TASK DESCRIPTION -
Quote all of the data that follows exactly as written, skipping the images.

INFORMATION SHOWN -
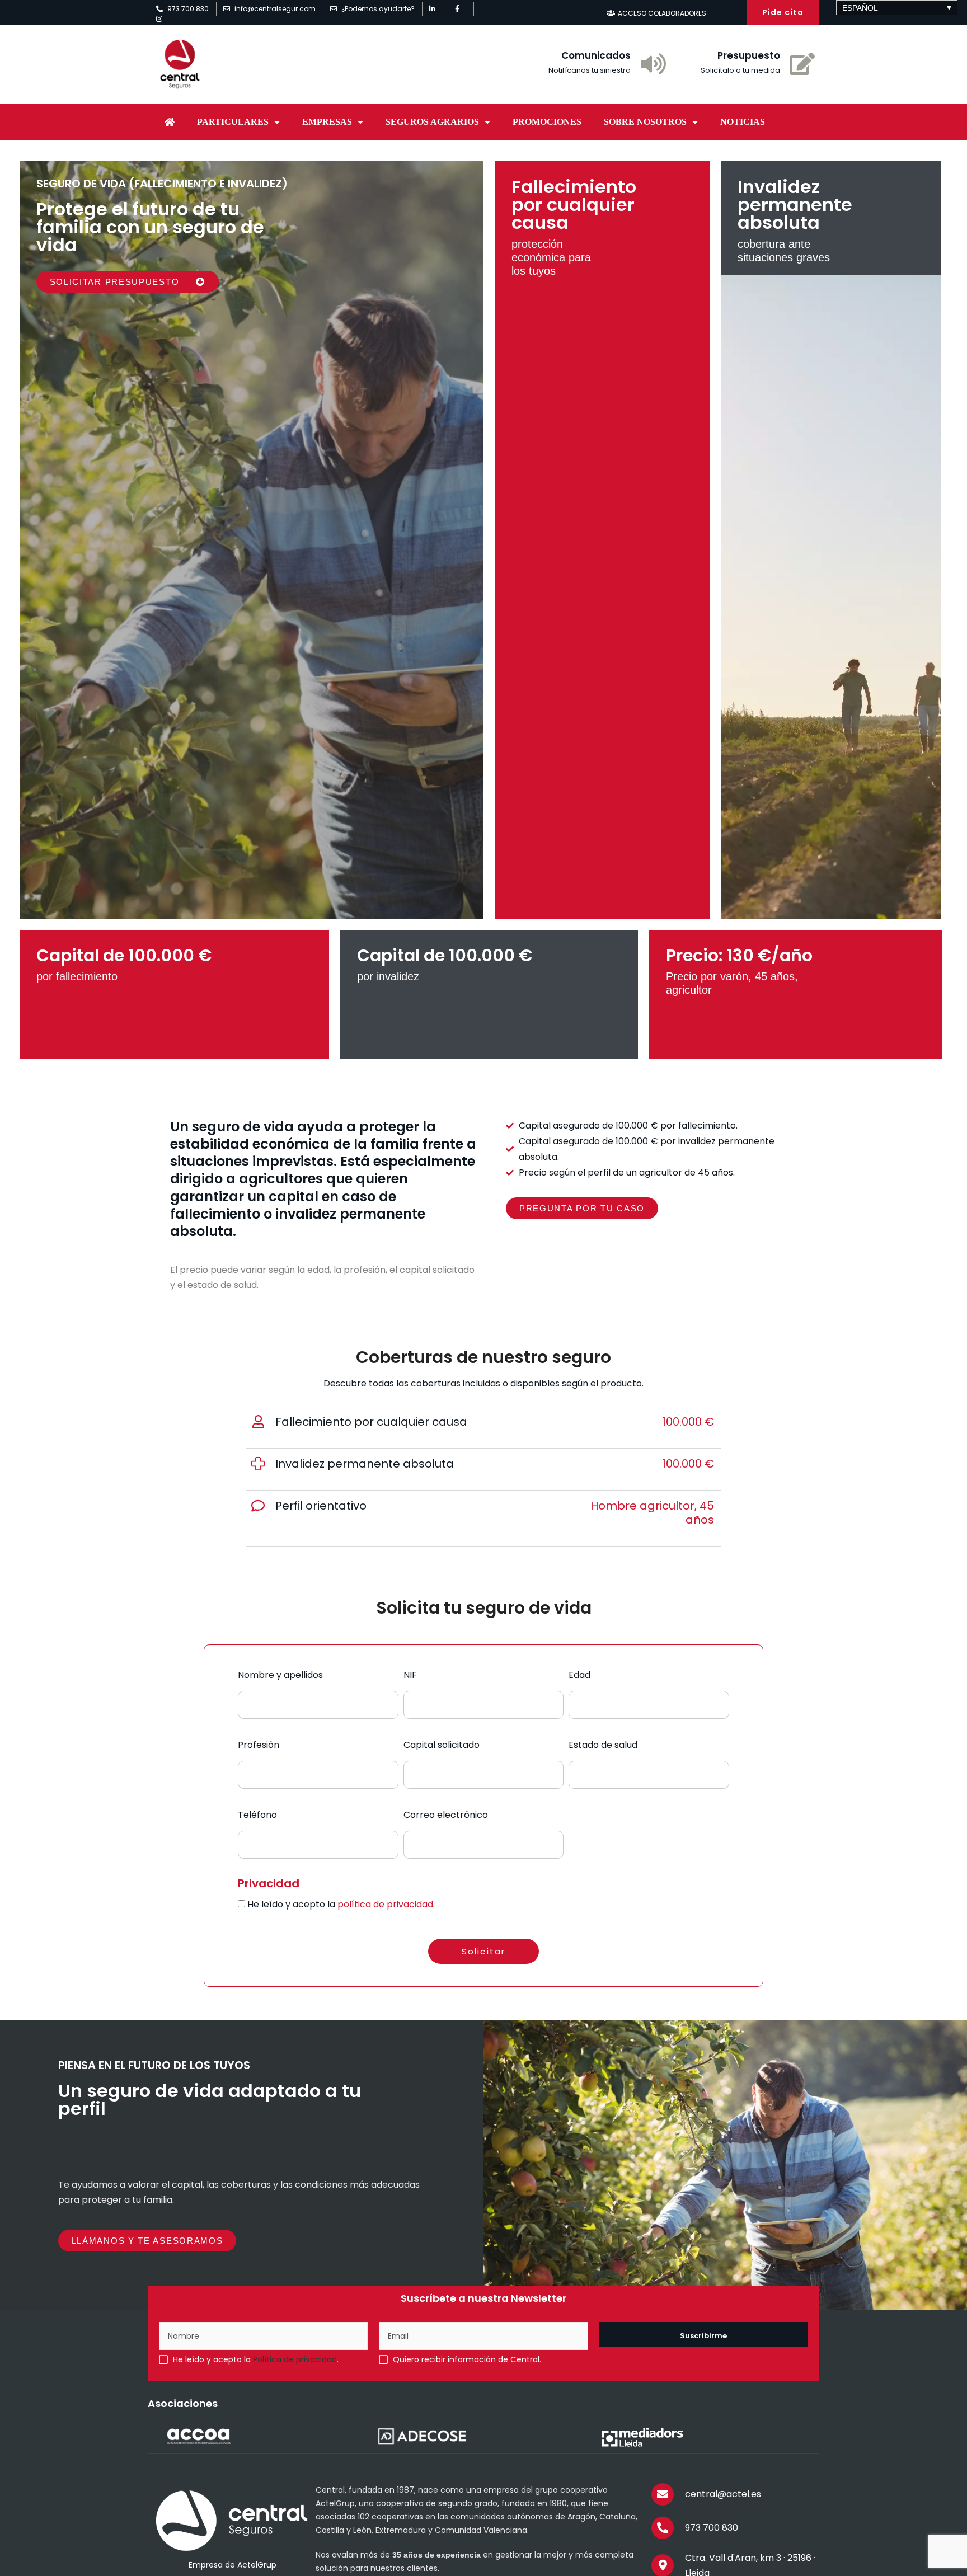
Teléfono (257, 1814)
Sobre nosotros (645, 121)
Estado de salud (603, 1744)
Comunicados (596, 55)
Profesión (258, 1744)
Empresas (327, 121)
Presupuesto (748, 55)
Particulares (233, 121)
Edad (579, 1674)
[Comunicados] (653, 64)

TASK RESULT -
Teléfono (257, 1814)
Sobre nosotros (645, 121)
Estado de salud (603, 1744)
Comunicados (596, 55)
Profesión (258, 1744)
Empresas (327, 121)
Presupuesto (748, 55)
Particulares (233, 121)
Edad (579, 1674)
[Comunicados] (653, 64)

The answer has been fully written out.